I had no knowledge of the letter until my cousin Dan shared it with me upon discovering it in his brother’s (Frank) belongings after his sudden passing.
The words written were both difficult to say and [I imagine] difficult to hear.
I am compelled to share the entirety of this letter with you now—
because wisdom felt and expressed from the heart is the grounding when we feel like we are losing our way,
because so much of the confusion going on in my cousin's head is swirling in many of us today,
because I believe you will draw strength, hope, and encouragement from hearing a quiet story of the journey of two men who shared a deep angst...and who tried, with everything inside, to contribute something meaningful.
Wise words.
Sometimes the best way to say a hard thing is with a soft voice. And not saying it, because we are afraid, could cost someone their life.
7-15-1972
Dear Frank,
You’ve probably noticed that we are a family of busy-bodies. Each of us talks too much and knows all about each other’s business. But it is done in a loving and helpful way and usually it results in our being better off individually and being a closer knit family. I know that we have a genuine and honest concern with the happiness and well-being of each other.
For these reasons, I hope you will understand my awareness of your most recent history and forgive me for sticking my nose in as well as forgive those who, out of their love for you, made me aware of the circumstances. Each of us, in our inept way, wishes to be helpful at once and useful to you in the long range view. None of us know exactly how to be helpful – and if you were asked, I’d bet you would find it difficult to tell us just how we could help.
Nevertheless, if you will bear with me for a few minutes, I’d like to point out a couple of thoughts I’ve got that might be useful to you in thinking about your “NOW” as well as your future.
First, let’s eliminate any ideas you may have about being a special case. Thousands of guys your own age have been in trouble. I was too. But being in trouble or making a serious mistake is only as important as what you do about it. What do you do about it? How do you feel about it? What is your attitude with regard to going on? Can you control yourself well enough to make the experience a positive part of your future growth without shame or guilt; or will you permit the experience to make you more bold, less honest, less resolved and go on and “blow” your life?

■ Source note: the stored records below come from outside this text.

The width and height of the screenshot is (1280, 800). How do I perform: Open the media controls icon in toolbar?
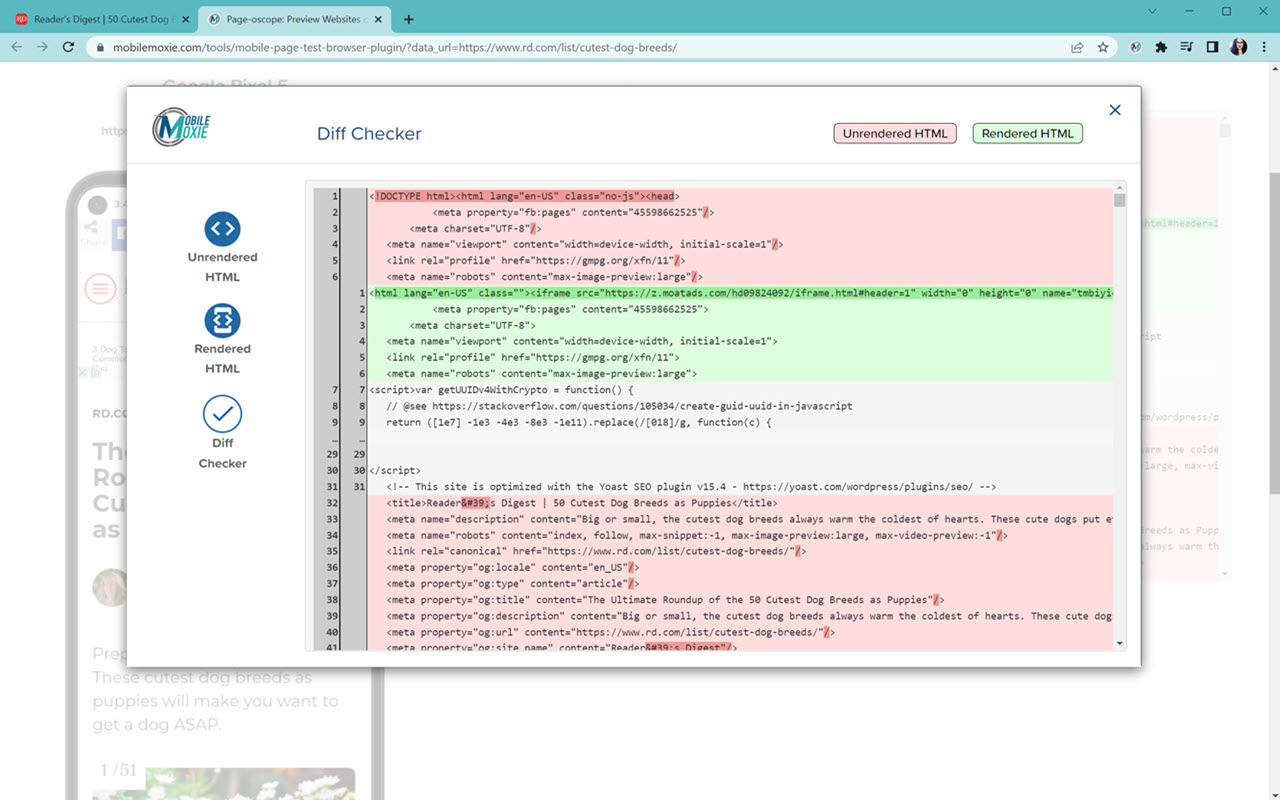click(1187, 47)
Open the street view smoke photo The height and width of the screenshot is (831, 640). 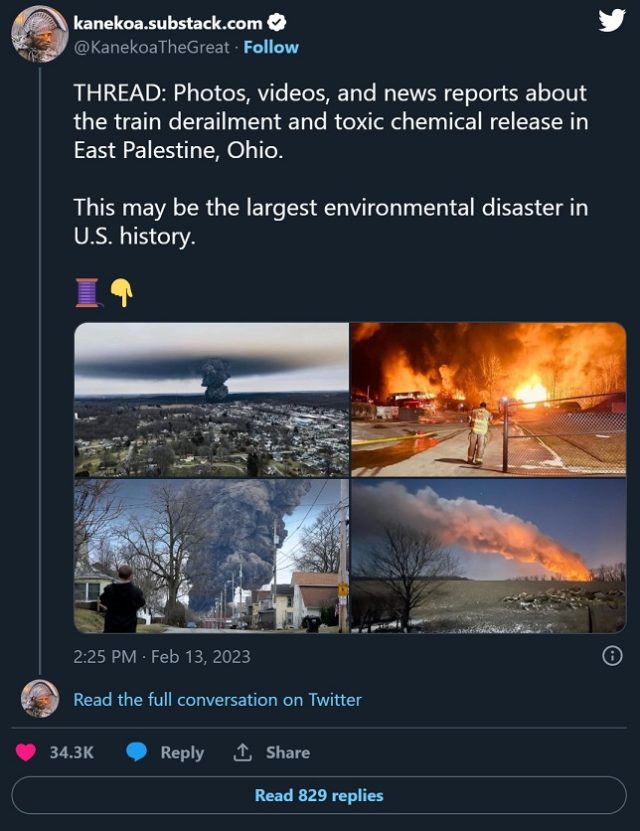click(212, 560)
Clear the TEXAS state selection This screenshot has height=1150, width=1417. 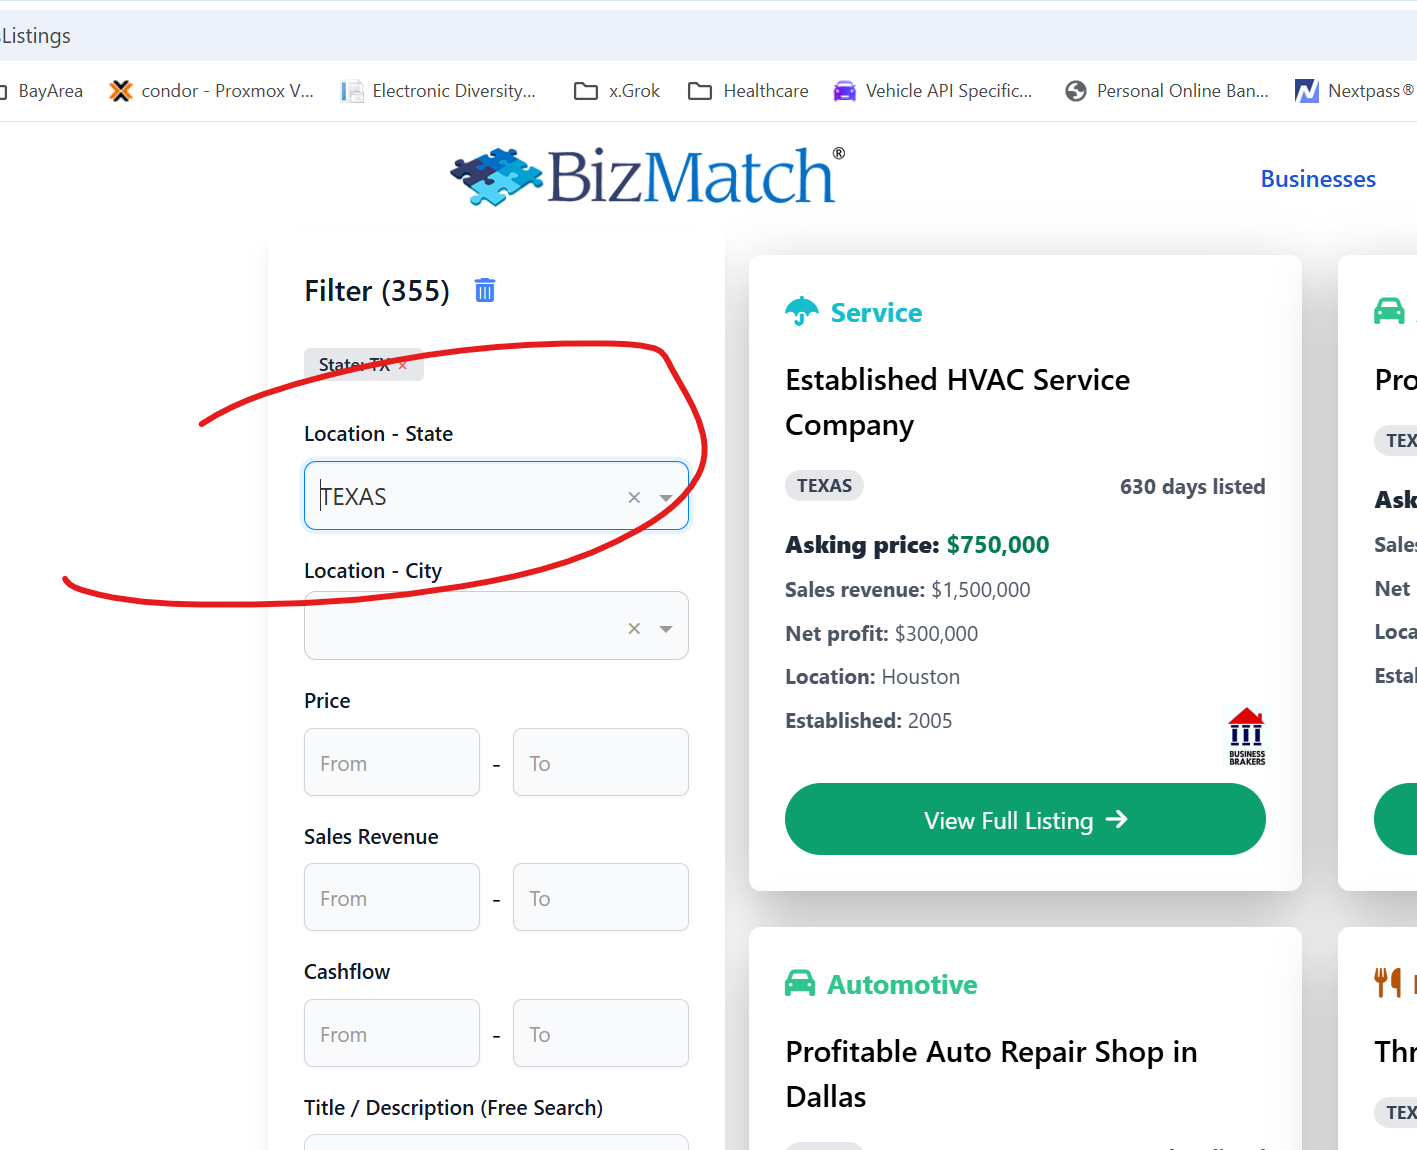(x=634, y=497)
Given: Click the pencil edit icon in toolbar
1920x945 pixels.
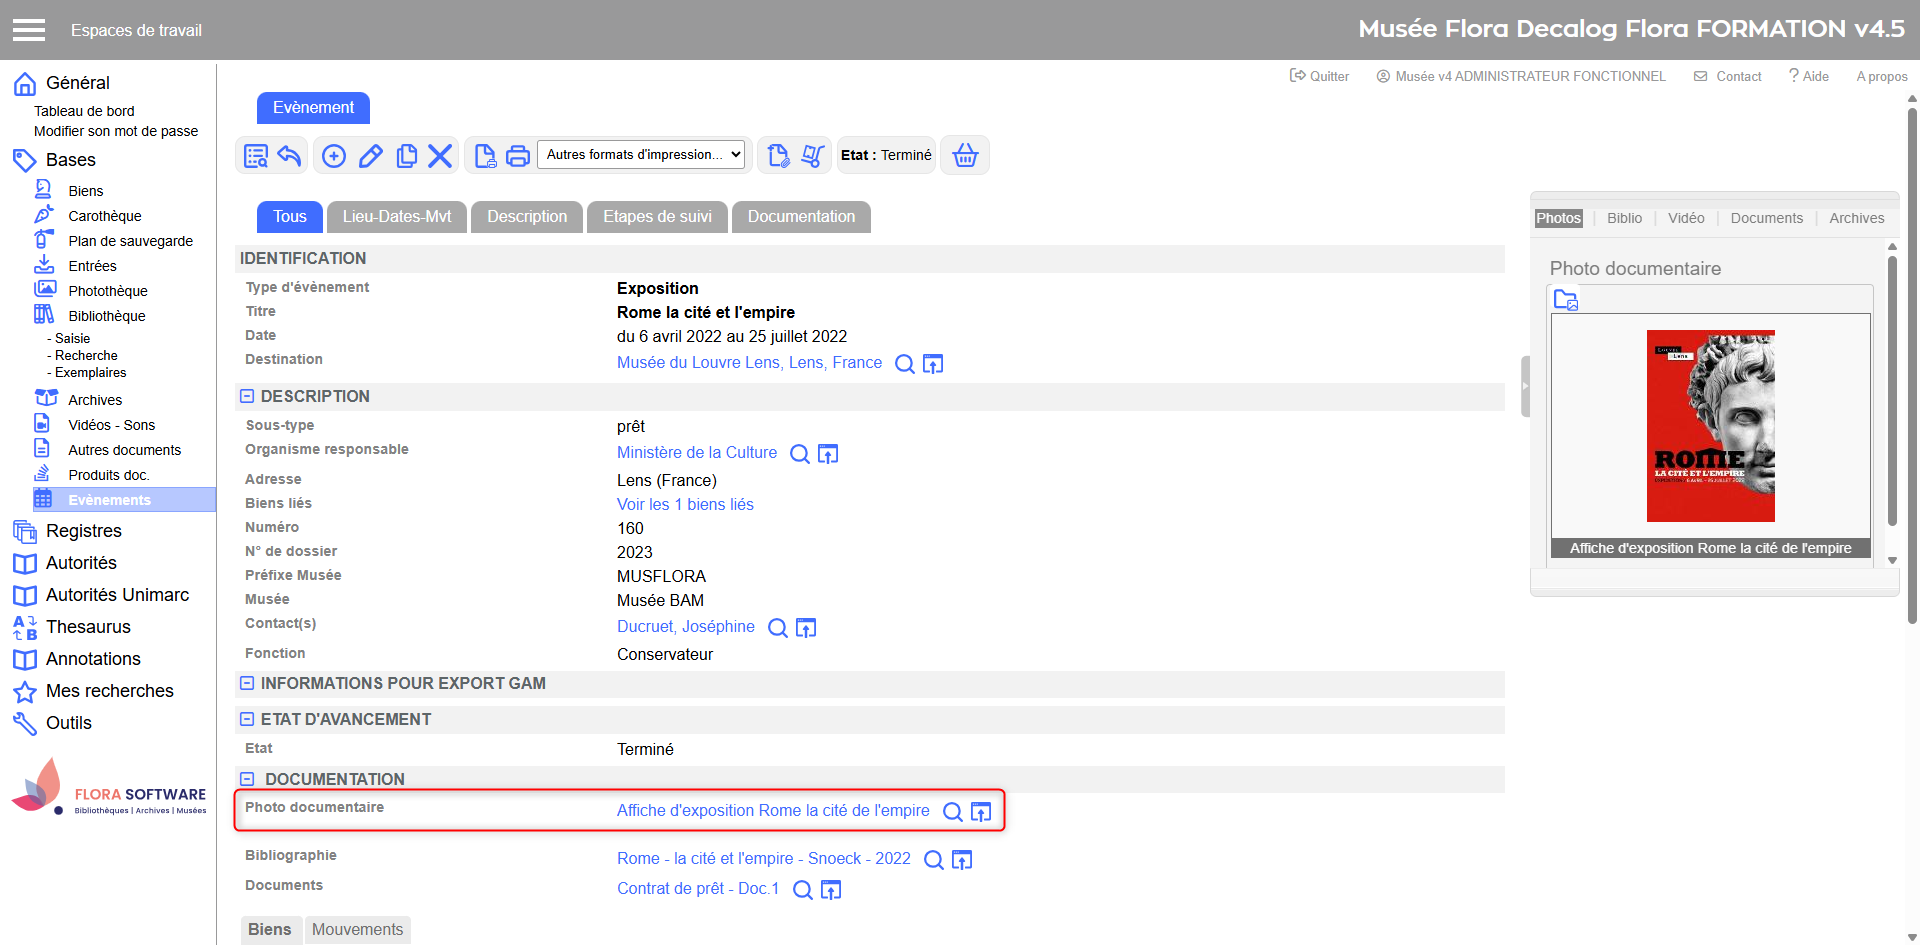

You only have one chance of course. I’ve decided for myself it’s far better to try to do something with your life that is positive rather than negative, that is useful and productive rather than demeaning and defeating and shaming. I think I know the answer you will come to also.
Now let’s look at something else: As much as you miss your dad, you’ve got to go on and do this thing of life without him. That’s tough. But you’re far from unique even in this. There are literally hundreds of thousands of guys without dads. Each one of them is trying to make his life work in his own way by doing the very best he can. As a matter of fact, many of the finest men I know who are doing the most important work around are guys who have been raised by a mother alone.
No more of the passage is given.